Non-resident bond holdings fell to 30.1% as of 31 July, from 30.6% the previous month and as high as 37.3% in January, according to National Treasury data. Foreigners have sold a net R54 billion ($3.1 billion) of the debt this year, JSE Ltd. data show.
South Africa lost its last investment-grade credit rating in March, when Moody’s Investors Service cut its assessment to Ba1 from Baa3.
S&P Global Ratings and Fitch Ratings downgraded the country deeper into junk. The bonds exited indexes tracking investment-rated debt, sparking forced sales by funds benchmarked against those.

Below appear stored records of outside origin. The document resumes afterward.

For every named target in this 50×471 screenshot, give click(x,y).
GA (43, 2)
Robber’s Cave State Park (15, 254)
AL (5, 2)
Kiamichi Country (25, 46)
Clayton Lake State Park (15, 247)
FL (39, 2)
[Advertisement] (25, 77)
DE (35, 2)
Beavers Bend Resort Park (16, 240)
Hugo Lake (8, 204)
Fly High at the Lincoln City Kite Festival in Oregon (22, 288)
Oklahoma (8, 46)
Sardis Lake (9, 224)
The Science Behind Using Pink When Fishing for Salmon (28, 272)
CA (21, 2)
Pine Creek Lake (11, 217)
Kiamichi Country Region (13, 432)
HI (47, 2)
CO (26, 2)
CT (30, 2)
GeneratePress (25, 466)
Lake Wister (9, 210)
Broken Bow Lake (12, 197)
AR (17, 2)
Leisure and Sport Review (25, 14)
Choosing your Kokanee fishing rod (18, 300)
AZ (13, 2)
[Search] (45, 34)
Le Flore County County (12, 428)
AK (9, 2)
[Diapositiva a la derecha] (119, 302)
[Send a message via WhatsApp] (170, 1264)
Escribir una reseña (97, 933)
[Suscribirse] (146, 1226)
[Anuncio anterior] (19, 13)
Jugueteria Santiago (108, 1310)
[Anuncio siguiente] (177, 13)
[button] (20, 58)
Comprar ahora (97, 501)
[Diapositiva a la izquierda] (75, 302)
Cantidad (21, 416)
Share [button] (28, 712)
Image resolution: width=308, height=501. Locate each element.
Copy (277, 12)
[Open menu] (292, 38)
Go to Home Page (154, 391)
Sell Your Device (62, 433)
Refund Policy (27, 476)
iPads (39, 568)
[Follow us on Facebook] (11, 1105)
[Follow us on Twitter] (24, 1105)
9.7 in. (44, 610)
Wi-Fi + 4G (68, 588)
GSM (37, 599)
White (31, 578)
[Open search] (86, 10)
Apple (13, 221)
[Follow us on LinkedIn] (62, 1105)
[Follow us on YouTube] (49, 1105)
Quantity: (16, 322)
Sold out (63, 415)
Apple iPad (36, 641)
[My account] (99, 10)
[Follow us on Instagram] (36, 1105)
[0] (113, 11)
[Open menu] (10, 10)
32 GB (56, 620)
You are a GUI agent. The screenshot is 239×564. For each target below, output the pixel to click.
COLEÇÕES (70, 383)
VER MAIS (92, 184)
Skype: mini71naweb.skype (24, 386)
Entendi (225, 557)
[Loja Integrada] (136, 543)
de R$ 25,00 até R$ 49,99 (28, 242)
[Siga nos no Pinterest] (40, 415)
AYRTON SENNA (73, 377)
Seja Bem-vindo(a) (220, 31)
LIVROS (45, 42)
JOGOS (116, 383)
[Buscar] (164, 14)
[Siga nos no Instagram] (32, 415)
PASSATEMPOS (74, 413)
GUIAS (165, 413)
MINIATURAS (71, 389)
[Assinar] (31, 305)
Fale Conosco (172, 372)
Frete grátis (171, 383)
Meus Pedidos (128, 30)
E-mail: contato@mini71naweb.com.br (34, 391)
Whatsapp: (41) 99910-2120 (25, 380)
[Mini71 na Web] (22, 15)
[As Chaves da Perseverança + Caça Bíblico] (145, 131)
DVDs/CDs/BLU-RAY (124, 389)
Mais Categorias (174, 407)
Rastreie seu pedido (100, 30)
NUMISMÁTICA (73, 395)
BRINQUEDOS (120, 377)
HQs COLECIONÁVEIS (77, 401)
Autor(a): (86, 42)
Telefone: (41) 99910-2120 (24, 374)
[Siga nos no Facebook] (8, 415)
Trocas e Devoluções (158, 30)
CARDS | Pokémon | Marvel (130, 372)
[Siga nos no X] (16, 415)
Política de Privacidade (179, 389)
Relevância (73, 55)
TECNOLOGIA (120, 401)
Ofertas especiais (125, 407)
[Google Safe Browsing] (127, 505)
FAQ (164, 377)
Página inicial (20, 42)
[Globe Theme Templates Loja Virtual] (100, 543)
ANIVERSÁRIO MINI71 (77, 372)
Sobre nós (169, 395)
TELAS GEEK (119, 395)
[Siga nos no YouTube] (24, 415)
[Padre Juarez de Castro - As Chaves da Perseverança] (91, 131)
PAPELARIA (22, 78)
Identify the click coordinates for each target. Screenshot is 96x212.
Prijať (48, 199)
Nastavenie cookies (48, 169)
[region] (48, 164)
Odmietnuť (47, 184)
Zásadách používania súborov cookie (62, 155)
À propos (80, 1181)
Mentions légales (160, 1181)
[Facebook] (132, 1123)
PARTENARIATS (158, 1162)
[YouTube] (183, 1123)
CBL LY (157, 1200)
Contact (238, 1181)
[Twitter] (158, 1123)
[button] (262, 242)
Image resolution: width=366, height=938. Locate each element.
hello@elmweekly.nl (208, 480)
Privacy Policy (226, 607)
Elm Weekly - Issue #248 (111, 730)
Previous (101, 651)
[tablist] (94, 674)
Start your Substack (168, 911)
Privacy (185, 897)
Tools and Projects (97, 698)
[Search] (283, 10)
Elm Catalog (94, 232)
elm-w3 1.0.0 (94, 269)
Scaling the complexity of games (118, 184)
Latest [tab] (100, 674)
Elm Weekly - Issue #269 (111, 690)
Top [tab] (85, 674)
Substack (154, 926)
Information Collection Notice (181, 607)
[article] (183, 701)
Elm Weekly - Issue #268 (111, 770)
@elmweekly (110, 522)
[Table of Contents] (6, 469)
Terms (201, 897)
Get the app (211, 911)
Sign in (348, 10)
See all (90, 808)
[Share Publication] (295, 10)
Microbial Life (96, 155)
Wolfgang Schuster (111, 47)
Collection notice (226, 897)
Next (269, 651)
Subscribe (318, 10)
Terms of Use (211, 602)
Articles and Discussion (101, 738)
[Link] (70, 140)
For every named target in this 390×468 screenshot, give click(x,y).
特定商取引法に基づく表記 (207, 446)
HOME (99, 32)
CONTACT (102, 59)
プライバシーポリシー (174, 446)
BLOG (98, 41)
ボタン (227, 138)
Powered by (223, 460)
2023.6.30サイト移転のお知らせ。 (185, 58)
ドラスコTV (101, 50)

“The continuous downgrades by all three ratings agencies seem to be having the effect of taking South Africa off the radar for many offshore investors despite the attractive yields on offer,” said Deon Kohlmeyer, a Johannesburg-based trader at Rand Merchant Bank.
“It remains to be seen whether local investors can take up the issuance slack created by the reduction in offshore investor interest.”
Yields on government bonds are among the highest in emerging markets, with benchmark 10-year debt offering a pickup of 8.78 percentage points over US Treasuries.
The 10-year yield rose 4 basis points on Tuesday at 9.31%. It’s climbed 67 basis points since the beginning of June.